*EXERCISE INPUTS*
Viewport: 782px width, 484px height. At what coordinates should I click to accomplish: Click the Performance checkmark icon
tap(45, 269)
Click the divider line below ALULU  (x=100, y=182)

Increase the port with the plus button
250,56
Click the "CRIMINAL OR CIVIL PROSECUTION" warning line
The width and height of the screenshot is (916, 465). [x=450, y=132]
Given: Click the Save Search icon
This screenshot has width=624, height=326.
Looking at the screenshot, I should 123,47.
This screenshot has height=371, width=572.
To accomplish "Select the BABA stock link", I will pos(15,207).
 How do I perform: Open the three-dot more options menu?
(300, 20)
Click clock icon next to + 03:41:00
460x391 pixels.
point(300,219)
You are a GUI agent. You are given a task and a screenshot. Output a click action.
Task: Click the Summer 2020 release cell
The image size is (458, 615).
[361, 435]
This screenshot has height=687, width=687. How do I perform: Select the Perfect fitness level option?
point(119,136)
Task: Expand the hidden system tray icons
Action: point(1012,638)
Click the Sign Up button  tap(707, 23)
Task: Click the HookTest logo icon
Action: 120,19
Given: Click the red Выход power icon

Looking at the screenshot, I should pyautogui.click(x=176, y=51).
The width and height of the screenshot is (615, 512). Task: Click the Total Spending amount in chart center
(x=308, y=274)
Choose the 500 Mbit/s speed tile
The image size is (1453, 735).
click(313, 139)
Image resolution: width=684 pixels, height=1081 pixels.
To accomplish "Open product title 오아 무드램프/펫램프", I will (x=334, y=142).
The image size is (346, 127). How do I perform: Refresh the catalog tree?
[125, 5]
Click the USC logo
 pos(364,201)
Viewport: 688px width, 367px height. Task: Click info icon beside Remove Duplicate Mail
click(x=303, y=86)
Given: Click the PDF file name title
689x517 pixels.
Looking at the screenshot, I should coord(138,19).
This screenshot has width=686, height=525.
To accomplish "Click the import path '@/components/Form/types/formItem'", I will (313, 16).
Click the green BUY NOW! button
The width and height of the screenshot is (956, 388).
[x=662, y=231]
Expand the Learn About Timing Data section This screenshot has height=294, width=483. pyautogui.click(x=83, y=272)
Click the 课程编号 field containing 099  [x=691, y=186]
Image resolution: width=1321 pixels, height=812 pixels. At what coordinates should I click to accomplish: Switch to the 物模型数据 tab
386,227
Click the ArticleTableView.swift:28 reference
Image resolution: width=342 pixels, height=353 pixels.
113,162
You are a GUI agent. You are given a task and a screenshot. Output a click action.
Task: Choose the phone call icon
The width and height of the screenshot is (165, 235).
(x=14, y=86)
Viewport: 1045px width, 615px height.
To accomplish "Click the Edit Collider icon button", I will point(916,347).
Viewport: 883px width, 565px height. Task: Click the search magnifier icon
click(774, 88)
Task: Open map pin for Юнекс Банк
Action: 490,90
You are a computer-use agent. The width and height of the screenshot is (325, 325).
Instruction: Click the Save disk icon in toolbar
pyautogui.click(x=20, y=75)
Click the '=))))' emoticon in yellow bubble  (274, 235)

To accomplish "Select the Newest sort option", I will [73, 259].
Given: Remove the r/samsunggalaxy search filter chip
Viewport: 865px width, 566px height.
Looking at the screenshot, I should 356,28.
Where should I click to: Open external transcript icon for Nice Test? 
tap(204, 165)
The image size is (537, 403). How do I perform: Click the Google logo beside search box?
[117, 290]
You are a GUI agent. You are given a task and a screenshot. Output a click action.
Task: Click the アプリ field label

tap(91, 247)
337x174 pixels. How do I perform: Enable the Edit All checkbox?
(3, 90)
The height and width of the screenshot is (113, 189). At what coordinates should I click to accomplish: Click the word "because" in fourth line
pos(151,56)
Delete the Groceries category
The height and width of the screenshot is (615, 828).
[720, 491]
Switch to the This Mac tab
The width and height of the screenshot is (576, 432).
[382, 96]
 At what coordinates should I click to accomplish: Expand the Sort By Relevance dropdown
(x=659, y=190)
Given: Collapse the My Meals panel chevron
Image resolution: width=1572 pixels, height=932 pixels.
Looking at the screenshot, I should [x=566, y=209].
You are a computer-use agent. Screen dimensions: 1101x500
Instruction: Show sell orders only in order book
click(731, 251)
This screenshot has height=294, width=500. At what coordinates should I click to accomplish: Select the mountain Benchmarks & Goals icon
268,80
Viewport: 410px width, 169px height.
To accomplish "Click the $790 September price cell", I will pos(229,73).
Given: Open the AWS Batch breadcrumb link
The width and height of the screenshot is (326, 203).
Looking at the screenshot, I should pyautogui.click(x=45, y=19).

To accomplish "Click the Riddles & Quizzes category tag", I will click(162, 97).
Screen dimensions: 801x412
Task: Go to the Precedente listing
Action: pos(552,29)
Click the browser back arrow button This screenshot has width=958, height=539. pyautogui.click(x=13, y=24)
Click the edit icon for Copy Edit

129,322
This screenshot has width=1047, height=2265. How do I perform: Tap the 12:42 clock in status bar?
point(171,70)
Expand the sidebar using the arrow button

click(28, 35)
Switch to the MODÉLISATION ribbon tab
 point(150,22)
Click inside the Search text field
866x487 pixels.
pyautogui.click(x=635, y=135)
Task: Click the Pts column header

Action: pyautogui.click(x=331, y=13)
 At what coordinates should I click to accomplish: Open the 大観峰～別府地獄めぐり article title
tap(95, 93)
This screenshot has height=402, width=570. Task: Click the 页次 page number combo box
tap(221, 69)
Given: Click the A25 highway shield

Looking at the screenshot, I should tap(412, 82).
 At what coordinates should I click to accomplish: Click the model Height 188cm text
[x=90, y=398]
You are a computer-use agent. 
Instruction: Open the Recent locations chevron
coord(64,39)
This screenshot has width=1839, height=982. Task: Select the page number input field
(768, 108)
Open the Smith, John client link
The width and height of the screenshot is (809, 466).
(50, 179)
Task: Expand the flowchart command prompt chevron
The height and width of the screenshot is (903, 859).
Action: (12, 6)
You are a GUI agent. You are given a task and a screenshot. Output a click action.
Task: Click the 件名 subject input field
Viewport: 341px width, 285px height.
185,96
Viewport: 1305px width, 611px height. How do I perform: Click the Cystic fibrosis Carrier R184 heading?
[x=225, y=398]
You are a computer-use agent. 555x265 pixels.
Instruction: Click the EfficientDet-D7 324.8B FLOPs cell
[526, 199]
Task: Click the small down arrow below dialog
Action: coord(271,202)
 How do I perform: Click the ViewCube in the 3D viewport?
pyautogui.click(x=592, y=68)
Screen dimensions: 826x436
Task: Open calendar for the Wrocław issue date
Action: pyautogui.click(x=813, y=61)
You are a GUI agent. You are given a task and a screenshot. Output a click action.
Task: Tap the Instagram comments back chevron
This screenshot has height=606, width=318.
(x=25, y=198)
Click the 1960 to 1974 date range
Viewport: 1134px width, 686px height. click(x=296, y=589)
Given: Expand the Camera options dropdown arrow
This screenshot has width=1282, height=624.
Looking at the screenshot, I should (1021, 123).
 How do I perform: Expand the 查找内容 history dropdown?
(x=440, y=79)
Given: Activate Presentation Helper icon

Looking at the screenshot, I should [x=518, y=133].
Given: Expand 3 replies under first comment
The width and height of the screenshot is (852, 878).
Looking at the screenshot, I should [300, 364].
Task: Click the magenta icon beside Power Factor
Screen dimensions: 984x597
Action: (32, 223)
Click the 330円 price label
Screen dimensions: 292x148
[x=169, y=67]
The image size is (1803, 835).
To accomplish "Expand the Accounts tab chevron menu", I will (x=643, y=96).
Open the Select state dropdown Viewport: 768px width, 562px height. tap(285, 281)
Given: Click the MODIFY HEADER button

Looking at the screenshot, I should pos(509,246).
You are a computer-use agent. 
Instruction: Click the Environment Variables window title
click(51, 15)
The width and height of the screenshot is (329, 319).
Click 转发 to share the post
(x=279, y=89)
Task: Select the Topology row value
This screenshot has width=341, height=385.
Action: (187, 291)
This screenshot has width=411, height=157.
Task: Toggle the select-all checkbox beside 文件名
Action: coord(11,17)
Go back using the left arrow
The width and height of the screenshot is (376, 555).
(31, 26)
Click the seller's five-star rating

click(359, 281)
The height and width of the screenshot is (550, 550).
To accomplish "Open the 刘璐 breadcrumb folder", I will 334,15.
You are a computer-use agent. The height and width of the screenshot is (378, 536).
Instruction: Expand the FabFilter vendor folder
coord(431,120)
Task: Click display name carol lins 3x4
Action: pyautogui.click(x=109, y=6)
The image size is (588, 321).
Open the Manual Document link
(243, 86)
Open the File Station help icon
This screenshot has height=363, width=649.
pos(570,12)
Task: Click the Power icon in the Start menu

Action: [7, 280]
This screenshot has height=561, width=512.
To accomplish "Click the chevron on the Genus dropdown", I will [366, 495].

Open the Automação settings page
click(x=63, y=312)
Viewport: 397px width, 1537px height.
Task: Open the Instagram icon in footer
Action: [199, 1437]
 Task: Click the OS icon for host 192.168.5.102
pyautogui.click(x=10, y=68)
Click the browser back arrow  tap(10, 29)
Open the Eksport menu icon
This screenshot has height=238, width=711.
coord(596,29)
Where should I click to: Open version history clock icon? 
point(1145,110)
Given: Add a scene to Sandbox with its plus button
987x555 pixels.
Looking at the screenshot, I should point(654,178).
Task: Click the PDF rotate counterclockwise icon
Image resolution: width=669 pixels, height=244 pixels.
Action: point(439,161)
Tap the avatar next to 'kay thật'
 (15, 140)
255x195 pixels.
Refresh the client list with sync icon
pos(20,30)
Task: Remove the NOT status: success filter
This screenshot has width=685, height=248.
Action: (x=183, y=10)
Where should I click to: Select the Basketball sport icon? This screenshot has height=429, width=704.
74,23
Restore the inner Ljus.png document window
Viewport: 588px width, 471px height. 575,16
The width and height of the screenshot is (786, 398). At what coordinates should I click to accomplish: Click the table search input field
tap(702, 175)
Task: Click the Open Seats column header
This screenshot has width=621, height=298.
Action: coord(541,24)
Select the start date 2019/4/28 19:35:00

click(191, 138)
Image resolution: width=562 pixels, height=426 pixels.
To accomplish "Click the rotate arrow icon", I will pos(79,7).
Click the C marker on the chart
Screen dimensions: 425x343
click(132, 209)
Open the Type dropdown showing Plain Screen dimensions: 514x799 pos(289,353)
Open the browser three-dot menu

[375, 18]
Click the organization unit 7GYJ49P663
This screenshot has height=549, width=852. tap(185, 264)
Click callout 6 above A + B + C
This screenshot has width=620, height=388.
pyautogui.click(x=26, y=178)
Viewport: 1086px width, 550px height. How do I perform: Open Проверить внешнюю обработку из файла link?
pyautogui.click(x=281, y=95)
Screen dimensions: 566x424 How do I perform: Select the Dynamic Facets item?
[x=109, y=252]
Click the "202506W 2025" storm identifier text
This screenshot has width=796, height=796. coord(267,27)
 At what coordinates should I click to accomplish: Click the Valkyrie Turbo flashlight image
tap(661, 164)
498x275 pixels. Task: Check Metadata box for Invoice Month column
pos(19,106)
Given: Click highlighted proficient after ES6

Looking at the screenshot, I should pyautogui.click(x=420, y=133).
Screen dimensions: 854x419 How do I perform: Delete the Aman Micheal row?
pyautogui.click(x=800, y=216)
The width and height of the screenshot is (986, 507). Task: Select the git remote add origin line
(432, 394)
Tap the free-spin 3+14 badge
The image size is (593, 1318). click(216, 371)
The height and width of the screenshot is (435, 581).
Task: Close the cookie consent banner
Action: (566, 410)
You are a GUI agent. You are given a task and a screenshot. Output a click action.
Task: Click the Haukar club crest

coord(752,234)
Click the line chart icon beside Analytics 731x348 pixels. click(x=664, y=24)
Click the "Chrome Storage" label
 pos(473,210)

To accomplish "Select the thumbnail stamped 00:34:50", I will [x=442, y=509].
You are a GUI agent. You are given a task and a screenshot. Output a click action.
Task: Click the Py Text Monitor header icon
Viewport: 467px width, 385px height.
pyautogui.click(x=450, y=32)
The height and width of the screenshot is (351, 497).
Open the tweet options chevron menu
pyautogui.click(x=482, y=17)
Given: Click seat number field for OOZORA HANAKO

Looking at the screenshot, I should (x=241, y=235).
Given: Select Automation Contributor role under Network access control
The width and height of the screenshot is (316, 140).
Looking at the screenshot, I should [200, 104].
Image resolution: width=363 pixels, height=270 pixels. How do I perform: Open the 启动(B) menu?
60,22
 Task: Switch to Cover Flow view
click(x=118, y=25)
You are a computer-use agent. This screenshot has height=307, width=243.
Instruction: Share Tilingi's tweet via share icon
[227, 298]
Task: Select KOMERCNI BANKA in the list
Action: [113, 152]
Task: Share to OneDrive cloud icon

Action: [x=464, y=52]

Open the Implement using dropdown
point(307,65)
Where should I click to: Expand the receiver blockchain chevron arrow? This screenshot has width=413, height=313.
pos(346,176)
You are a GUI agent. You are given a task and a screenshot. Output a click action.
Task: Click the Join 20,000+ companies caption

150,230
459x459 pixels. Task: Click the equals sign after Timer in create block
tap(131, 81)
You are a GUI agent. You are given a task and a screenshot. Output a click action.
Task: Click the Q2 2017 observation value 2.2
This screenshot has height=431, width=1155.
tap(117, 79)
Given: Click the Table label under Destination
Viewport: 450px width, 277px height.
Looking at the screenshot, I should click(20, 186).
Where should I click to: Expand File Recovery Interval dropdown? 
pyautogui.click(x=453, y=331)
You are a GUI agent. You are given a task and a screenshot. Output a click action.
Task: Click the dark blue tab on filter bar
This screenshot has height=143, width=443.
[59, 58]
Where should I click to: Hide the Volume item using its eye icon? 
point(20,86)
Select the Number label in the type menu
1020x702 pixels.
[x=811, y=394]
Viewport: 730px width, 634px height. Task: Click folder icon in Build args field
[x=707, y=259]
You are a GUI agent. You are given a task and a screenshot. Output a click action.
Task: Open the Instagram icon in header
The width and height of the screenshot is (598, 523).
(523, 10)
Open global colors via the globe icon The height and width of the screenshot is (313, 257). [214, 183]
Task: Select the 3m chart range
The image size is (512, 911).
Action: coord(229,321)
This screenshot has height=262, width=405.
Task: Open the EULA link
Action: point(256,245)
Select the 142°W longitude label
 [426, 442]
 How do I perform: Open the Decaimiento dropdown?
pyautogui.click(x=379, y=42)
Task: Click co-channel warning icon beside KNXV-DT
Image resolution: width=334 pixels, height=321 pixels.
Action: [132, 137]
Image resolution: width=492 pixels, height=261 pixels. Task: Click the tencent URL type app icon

*ACTION ITEM*
Look through the data above and return exactly the lines from the one that contains "You are a computer-use agent. 555x265 pixels." to the one that contains "Open the Select", inclusive, with nothing else.

*EXERCISE ANSWER*
You are a computer-use agent. 555x265 pixels.
Instruction: Click the EfficientDet-D7 324.8B FLOPs cell
[526, 199]
Task: Click the small down arrow below dialog
Action: coord(271,202)
 How do I perform: Click the ViewCube in the 3D viewport?
pyautogui.click(x=592, y=68)
Screen dimensions: 826x436
Task: Open calendar for the Wrocław issue date
Action: pyautogui.click(x=813, y=61)
You are a GUI agent. You are given a task and a screenshot. Output a click action.
Task: Tap the Instagram comments back chevron
This screenshot has height=606, width=318.
(x=25, y=198)
Click the 1960 to 1974 date range
Viewport: 1134px width, 686px height. click(x=296, y=589)
Given: Expand the Camera options dropdown arrow
This screenshot has width=1282, height=624.
Looking at the screenshot, I should (1021, 123).
 How do I perform: Expand the 查找内容 history dropdown?
(x=440, y=79)
Given: Activate Presentation Helper icon

Looking at the screenshot, I should [x=518, y=133].
Given: Expand 3 replies under first comment
The width and height of the screenshot is (852, 878).
Looking at the screenshot, I should [300, 364].
Task: Click the magenta icon beside Power Factor
Screen dimensions: 984x597
Action: (32, 223)
Click the 330円 price label
Screen dimensions: 292x148
[x=169, y=67]
The image size is (1803, 835).
To accomplish "Expand the Accounts tab chevron menu", I will (x=643, y=96).
Open the Select state dropdown Viewport: 768px width, 562px height. tap(285, 281)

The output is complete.